The boy had made a mistake. This knife was not made of kannujaq! The material was something like kannujaq, but far, far better. Kannujaq had assumed that, when Siku had spoken of “tools,” the boy had meant little things, like needles or hooks or bits for hand-rotated drills. But this …

The hunter in Kannujaq began to think about what he could do with such material. He thought:

And the boy says Angula owns a lot of this stuff?

While Kannujaq turned the knife in wonder, already feeling a bit resentful that he had to give the tool back, Siku explained that it was one that Angula was lending him in return for various services. The hint of a mischievous smile, however, told Kannujaq that the boy had stolen it.

Then Kannujaq sat up. He stared into the boy's wide blue eyes. How could he begin to explain what danger the Tuniit were in? If the Glaring One was indeed angry at the loss of these objects, as Siku had claimed, and if the giant-men owned many more of these treasures …

Kannujaq never got the chance to speak.
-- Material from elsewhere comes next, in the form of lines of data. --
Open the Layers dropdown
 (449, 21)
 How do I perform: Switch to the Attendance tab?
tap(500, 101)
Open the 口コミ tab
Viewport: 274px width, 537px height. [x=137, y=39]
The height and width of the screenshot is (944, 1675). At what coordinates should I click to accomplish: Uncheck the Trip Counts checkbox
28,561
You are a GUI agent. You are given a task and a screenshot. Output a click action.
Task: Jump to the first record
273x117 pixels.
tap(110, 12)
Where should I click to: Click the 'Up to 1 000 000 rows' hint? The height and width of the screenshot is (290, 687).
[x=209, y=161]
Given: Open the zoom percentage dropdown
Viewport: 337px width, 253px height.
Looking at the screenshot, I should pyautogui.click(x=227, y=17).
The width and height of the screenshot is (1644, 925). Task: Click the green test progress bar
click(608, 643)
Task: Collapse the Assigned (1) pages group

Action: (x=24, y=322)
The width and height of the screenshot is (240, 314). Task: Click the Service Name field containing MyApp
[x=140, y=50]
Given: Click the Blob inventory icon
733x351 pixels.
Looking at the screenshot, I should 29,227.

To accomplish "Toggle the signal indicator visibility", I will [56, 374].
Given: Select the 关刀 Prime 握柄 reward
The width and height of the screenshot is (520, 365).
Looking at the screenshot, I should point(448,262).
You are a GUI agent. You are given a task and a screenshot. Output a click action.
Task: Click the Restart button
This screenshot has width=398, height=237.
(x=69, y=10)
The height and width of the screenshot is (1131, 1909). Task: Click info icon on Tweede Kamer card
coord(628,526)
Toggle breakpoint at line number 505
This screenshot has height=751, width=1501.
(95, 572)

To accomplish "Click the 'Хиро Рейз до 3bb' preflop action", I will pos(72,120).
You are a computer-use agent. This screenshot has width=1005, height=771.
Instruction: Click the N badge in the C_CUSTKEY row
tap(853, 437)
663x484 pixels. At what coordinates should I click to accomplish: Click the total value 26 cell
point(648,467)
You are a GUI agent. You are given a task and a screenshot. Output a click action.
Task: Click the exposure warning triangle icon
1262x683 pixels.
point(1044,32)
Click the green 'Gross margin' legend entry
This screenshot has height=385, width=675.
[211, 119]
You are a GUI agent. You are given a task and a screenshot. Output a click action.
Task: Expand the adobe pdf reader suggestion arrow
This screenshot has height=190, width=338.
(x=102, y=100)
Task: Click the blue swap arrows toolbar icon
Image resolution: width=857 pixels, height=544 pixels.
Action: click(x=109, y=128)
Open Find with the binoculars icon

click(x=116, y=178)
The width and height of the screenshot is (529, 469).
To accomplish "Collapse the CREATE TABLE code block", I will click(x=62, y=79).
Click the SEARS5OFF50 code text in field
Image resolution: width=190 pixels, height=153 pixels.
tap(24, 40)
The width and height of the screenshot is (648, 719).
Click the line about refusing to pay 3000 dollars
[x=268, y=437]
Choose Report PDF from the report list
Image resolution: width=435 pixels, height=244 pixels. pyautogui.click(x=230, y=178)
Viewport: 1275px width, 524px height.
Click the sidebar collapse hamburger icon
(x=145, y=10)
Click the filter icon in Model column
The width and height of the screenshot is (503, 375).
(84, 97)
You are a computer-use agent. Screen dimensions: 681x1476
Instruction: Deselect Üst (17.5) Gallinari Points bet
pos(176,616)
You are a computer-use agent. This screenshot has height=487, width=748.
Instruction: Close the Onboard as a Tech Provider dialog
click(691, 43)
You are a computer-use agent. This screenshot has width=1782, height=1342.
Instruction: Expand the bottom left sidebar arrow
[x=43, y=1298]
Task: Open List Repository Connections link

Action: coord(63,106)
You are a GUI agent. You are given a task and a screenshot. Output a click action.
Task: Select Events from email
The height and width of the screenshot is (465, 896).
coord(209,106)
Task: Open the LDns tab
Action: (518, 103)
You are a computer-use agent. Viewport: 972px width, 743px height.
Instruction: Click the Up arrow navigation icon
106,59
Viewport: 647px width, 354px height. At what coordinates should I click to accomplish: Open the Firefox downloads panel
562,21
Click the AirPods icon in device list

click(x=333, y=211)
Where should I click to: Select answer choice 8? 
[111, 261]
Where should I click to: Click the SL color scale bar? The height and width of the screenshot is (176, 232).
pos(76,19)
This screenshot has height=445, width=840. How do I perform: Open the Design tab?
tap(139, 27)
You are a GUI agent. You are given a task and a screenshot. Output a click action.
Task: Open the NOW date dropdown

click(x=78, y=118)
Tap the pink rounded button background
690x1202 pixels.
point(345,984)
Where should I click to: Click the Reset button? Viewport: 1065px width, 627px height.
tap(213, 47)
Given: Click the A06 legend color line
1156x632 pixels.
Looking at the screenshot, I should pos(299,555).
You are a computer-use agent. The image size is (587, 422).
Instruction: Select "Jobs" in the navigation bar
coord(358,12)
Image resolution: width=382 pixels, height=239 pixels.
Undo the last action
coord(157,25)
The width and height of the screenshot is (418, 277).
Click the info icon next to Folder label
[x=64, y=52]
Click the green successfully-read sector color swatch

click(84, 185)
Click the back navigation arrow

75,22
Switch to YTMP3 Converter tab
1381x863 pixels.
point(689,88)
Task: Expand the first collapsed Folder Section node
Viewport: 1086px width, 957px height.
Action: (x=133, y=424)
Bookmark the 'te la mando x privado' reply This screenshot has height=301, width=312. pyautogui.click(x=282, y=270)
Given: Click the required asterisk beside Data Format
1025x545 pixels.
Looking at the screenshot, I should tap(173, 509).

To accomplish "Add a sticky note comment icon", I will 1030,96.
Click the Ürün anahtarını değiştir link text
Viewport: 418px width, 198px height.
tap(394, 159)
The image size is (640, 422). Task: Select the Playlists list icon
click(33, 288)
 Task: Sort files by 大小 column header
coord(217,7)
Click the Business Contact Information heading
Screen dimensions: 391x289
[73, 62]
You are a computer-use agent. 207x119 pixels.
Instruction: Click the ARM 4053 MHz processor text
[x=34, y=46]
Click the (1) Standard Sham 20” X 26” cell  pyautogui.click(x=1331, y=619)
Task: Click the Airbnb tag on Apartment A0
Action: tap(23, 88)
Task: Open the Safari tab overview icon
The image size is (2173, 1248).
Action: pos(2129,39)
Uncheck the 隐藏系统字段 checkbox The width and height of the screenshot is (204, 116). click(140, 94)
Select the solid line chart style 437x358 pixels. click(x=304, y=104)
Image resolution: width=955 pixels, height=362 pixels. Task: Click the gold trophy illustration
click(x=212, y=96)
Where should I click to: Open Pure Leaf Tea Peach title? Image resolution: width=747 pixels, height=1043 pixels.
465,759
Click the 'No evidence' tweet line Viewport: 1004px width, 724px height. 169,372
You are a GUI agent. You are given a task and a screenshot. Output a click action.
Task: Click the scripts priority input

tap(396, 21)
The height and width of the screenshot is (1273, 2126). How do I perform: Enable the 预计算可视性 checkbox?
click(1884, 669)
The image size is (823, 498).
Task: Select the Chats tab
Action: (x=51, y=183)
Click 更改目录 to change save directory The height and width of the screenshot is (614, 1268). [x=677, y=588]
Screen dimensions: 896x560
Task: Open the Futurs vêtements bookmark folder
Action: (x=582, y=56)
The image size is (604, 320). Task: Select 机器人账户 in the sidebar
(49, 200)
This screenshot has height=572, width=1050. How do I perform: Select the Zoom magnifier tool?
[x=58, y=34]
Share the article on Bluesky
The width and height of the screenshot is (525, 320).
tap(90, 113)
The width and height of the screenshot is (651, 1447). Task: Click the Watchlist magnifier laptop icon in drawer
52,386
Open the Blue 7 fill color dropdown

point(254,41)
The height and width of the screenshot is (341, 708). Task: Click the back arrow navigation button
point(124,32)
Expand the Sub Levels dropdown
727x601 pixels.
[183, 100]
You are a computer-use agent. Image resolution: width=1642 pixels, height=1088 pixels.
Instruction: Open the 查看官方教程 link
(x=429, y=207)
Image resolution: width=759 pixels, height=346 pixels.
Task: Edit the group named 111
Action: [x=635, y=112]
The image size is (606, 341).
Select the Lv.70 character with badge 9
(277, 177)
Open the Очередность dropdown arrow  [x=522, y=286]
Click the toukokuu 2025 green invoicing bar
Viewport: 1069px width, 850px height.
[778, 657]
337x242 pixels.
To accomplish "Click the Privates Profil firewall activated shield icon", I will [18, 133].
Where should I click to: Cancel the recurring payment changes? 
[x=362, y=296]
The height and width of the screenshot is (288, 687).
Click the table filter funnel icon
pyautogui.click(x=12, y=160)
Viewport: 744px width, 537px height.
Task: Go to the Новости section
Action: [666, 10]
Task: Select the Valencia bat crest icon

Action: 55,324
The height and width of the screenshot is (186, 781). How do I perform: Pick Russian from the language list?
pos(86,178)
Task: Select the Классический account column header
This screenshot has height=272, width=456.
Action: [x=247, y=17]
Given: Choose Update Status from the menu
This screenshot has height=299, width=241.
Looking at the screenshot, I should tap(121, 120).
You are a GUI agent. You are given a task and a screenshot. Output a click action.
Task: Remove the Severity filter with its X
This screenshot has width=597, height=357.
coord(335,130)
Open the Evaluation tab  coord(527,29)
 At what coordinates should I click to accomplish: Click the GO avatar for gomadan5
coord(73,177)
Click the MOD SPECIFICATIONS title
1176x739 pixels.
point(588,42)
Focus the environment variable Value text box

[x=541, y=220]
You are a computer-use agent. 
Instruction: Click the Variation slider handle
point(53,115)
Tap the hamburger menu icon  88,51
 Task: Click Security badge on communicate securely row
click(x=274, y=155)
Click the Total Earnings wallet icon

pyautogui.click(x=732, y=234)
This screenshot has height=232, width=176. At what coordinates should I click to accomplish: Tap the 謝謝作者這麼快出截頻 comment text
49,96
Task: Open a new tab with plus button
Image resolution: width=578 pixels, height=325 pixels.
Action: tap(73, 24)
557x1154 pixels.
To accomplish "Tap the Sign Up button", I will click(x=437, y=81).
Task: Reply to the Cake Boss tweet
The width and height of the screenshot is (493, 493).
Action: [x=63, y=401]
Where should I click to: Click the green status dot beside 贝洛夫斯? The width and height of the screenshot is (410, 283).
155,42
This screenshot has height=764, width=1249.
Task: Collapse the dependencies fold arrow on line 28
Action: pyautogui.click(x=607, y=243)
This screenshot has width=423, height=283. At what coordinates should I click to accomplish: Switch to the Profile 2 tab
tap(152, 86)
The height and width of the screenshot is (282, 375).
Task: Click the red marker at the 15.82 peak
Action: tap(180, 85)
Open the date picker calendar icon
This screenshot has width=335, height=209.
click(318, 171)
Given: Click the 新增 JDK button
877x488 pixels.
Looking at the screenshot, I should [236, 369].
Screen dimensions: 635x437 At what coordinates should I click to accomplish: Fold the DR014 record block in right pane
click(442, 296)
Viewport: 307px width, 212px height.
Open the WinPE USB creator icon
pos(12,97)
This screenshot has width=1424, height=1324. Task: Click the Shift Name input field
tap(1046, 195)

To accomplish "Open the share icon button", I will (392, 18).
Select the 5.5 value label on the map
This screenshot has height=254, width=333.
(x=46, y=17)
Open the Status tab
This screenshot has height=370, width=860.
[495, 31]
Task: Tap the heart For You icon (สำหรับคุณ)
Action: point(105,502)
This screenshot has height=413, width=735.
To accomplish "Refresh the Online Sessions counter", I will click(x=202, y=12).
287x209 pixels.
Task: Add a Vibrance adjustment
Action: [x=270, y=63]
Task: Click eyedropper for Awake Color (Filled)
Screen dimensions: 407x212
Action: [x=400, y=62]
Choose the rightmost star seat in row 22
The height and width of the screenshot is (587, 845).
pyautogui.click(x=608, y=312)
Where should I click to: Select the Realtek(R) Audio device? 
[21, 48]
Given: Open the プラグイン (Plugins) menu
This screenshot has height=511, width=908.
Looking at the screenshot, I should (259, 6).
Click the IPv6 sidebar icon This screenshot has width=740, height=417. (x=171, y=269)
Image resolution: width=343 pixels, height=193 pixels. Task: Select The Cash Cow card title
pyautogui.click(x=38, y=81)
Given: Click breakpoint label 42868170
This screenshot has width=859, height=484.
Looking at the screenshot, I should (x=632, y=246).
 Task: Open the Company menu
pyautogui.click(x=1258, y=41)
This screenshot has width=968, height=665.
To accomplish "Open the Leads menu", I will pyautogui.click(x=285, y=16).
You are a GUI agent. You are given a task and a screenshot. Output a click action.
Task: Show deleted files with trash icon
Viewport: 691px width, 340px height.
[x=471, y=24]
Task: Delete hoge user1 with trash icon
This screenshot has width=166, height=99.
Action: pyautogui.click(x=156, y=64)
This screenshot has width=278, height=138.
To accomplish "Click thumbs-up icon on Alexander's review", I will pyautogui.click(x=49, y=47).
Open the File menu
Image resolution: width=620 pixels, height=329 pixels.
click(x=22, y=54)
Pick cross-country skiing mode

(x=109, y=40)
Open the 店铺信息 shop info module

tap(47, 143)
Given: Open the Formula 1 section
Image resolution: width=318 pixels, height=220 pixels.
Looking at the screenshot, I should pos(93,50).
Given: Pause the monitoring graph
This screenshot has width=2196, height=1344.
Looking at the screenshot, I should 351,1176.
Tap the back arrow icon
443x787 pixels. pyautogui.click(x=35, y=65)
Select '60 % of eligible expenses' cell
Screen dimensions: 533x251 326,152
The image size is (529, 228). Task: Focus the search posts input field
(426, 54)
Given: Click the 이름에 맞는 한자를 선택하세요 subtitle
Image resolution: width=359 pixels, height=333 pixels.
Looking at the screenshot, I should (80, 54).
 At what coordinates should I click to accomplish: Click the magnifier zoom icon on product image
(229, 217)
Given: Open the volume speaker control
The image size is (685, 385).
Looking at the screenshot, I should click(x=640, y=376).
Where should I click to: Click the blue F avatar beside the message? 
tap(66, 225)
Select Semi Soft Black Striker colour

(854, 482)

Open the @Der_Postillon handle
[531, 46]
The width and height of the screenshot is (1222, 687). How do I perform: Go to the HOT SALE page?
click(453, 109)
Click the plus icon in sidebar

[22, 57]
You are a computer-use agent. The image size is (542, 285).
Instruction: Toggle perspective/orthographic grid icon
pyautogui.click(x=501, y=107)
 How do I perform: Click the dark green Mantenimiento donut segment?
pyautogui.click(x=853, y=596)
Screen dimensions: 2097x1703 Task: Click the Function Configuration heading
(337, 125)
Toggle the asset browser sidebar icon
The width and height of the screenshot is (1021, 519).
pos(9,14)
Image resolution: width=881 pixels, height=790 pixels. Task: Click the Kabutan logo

A voice, deep, as though from a chest more bear than man, suddenly boomed from outside.

“Why, I wonder?” the speaker bellowed. “Why does our baby shaman hide a dogsledder in our camp?”

Siku went rigid, and the look of him told Kannujaq that the strange voice belonged to Angula.

“I wonder,” bellowed Angula again, “what a dogsledder wants from we Tuniit!”

Taking in a deep breath, then releasing it again as a sigh, Kannujaq stepped outside to face the voice's owner. There, he saw before him the fattest imaginable Tuniq man, chest adorned with set over set of clumsily arranged bear-tooth amulets. Rather than dangle, they seemed to rest on his middle-aged paunch. As a Tuniq, he was already rather short and squat. The added weight simply enhanced the boulder-like appearance that all Tuniit men possessed.

Here,
Kannujaq thought, unimpressed,
is the great Angula.

Angula stood flanked by three younger men, who watched Kannujaq out of the corners of their eyes, as though hoping he might vanish like some trick of the Land. Kannujaq—whose skepticism toward Siku's storytelling had waned on hearing, then seeing, Angula—suspected that the young men were Angula's cronies. Their allegiance had been bought with Angula's treasures. Fortunately, there were no weapons of any kind, much less those made of kannujaq, anywhere in sight. Kannujaq could see several other Tuniit men, women, and children, milling around behind Angula.

Everywhere Kannujaq looked, there were nervous glances.

Then, Kannujaq espied the first beautiful thing that he had seen since coming to the Tuniit camp.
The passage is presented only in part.